▶ [Task item]
Across the entries below, tally every line that holds the string "computer" and reply with the number only.

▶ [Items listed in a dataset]

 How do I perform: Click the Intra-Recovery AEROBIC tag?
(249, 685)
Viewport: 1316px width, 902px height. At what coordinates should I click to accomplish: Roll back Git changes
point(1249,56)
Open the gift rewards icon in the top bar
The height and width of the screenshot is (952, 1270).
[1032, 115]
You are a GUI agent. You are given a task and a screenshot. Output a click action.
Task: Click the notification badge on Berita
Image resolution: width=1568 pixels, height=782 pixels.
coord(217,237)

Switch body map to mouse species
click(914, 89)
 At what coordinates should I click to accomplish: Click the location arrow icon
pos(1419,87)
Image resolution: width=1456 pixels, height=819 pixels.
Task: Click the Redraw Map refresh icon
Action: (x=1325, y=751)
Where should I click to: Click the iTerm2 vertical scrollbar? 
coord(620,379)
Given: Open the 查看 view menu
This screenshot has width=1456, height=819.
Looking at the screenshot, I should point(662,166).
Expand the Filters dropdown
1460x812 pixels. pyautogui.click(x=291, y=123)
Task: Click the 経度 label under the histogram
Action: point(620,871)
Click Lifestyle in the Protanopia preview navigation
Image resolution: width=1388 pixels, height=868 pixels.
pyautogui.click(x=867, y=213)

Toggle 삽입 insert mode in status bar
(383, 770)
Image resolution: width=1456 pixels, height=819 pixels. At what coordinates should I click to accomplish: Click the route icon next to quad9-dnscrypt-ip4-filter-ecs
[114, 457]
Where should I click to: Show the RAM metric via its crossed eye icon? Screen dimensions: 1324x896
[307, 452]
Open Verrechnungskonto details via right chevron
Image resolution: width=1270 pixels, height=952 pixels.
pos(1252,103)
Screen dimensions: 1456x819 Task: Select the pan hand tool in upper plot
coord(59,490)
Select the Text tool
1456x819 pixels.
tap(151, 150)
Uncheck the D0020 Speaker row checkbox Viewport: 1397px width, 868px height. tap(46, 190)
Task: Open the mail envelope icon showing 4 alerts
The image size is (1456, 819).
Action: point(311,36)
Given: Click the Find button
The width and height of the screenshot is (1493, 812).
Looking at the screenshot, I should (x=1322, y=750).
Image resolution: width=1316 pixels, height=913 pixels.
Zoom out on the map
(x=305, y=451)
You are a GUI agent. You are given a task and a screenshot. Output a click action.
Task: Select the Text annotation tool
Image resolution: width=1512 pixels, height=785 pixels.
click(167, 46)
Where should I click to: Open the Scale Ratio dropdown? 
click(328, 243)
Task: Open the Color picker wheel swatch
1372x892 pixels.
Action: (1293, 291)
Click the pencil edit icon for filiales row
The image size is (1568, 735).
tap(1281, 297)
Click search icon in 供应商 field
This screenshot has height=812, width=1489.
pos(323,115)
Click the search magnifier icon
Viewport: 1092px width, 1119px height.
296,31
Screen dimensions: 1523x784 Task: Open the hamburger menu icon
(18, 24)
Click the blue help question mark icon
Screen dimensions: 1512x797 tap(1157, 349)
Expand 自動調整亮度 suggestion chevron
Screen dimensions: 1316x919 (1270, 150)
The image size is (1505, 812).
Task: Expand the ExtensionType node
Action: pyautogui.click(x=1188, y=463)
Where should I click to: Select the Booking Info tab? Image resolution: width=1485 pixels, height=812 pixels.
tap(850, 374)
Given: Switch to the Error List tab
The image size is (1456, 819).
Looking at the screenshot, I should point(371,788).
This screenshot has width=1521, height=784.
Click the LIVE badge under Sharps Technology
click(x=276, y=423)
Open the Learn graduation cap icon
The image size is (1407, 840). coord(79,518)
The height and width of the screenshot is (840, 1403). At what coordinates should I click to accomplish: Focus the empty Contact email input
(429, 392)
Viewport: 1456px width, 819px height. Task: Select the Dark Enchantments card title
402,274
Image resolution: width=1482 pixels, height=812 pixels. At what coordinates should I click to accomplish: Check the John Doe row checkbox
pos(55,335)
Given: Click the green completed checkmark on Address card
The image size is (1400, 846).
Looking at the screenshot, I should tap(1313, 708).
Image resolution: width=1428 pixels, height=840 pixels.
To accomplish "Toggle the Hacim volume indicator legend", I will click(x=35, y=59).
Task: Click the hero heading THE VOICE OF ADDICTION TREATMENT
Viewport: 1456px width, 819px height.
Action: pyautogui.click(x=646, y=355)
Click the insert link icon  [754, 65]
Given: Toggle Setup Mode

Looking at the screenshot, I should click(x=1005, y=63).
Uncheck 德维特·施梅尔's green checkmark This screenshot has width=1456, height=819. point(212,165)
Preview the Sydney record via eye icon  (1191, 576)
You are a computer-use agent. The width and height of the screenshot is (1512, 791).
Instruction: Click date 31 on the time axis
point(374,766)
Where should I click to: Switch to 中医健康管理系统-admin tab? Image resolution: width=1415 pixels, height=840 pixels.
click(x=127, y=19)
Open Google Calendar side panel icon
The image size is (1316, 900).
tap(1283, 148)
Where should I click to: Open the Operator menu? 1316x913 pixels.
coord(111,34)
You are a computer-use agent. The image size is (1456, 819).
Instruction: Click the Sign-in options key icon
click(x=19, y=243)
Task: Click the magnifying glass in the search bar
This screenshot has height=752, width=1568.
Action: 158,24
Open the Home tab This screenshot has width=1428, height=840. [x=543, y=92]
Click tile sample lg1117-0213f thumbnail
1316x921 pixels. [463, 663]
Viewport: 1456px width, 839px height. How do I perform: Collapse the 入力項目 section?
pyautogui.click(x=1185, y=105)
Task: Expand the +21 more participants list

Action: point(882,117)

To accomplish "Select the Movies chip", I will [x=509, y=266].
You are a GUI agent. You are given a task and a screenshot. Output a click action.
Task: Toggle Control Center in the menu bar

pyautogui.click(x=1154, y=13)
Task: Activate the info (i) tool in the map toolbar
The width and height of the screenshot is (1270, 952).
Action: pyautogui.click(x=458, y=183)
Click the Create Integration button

▶ [Result]
2